Materials and methods
Plant materials: Five F1 hybrids of hexaploid wheat were used as female parents in crosses with maize. These F1 wheats referred to as W1-W5 were produced from crossing of different parents (Table 1). Maize genotype Kanchan, which is a composite cultivar, was used as a pollen parent in the wheat x maize crosses. Planting conditions, wheat x maize crossing, embryo rescue and regeneration of plantlets: Wheat genotypes (W1-W5) were planted under field conditions of Pantnagar University at two planting dates in November. Maize plants were planted in pots at two planting dates in glasshouse under natural temperature and light conditions. Eight more plantings of maize were done under outdoor conditions at weekly intervals during October to December to ensure availability of pollen. Wheat spikes of W1-W5 were emasculated manually using cut glume method two days before anthesis and pollinated with fresh pollen of maize cultivar two days after emasculation. Viability of collected pollen was checked by KI treatment, which led to black appearance in viable pollen grains and light color for inviable pollen grains. The pollinated spikes were treated with 75 ppm solution of 2,4-D for two days and 300 ppm gibberellic acid solution on the 3rd day after pollination, each day with one spraying on each side of spike. Embryos were excised 14-16 days after pollination and cultured on half strength basal MS medium (Murashige and Skoog 1962) supplemented with 0.5 mg/l nicotinic acid, 0.1 mg/l thiamine HCl, 0.5 mg/l pyridoxine HCl, 2 mg/l glycine and 30 g/l sucrose in aseptic conditions. The cultured embryos were kept at 4C for 5-6 days in darkness and then transferred to incubation room with approximately 25C with 16/ 8 hours light/darkness. When the plantlets of 5-15 cm were obtained they were potted in an off-season nursery in glasshouse to obtain haploid plants.
Verification of haploidy: The squashed root tips of the regenerated plantlets were prepared according to Love and Love (1975) by staining with 2% carmine and mitotic metaphase chromosome complement was counted and photographed.

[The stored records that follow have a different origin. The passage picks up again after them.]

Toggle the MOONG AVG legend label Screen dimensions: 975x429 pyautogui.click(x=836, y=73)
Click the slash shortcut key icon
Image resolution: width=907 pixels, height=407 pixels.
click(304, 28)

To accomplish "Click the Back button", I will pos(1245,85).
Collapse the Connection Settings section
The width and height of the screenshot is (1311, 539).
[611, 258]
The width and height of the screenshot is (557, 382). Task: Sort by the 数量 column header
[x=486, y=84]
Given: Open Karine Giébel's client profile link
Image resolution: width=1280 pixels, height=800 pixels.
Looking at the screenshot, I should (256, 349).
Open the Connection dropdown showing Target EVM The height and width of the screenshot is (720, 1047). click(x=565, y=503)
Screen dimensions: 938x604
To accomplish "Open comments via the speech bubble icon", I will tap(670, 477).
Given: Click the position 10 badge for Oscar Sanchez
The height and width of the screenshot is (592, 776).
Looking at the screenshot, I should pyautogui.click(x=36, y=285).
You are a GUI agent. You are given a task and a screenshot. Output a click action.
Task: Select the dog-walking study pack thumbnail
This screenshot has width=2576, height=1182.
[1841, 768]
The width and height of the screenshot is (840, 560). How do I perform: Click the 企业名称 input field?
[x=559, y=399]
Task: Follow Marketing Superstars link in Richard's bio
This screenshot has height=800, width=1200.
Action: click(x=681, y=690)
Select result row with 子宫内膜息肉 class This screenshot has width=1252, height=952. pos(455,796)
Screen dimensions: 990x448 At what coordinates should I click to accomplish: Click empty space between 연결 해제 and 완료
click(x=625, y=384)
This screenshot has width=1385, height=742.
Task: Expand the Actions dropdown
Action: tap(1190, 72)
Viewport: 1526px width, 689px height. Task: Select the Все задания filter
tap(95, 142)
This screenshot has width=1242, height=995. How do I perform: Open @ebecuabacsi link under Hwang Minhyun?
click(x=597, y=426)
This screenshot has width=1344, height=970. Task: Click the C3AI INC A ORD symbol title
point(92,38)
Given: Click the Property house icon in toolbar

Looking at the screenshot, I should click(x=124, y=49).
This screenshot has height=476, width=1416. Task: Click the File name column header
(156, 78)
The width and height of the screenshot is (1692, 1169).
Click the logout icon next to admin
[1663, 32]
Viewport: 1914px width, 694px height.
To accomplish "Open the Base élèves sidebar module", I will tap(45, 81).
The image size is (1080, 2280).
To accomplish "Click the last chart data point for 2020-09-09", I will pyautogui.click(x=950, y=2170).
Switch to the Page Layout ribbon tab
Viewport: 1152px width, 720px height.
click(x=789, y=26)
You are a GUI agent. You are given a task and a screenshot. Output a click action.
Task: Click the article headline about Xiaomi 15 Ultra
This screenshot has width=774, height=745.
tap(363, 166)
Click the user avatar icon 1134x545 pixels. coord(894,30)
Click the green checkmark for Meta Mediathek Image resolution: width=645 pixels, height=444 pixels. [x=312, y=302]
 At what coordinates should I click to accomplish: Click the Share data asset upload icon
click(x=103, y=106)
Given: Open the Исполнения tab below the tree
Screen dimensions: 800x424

Pollen tube growth study: Pollen tube growth was studied using spikes of W1 and W5 crosses which were fixed 30 minutes after pollination according to D'Souza (1972). For this, wheat pistils which were fixed in 1:2 lactic acid: ethyl alcohol solution, were first treated with 1N HCl for 10 minutes and then stained for 1- 2.5 minutes with a solution of 1% cotton blue containing lactic acid, phenol, glycerol and distilled water with 1:1:1:1 ratio. The samples were destained with a solution of 40% acetic acid, orthophosphoric acid and distilled water in 1:1:1 ratio for 15-20 minutes. Stigma of these pistils was cut and one drop of lactic acid was added on slide for microscopy. The length of pollen tube was measured in W1 and W5 crosses with an ocular micrometer.
Statistical methods : Since five wheat parents (W1-W5) were crossed by maize in different number of replications the completely randomized design with unequal number of replications was used to analyze variance for difference among genotypes according to Gomez and Gomez (1984). The analyzed traits included seed set (percentage of seed containing florets) and percentage of embryo formation (number of embryo containing seeds/total number of obtained seeds). In case of two other characteristics, ie, percentage of embryo germination (number of germinated embryos/number of cultured embryos) and plantlet recovery rate (number of pInatlets obtained /number of cultured embryos), three wheat parents, W1, W3and W5, were included in the analysis. Data were transformed to are sin (x)l/2 and (x+0.5)1/2 before analysis of variance accordingly for each character. To compare means of pollen tube length between W1 and W5, Student's-t distribution was used according to Steel and Torie (1960).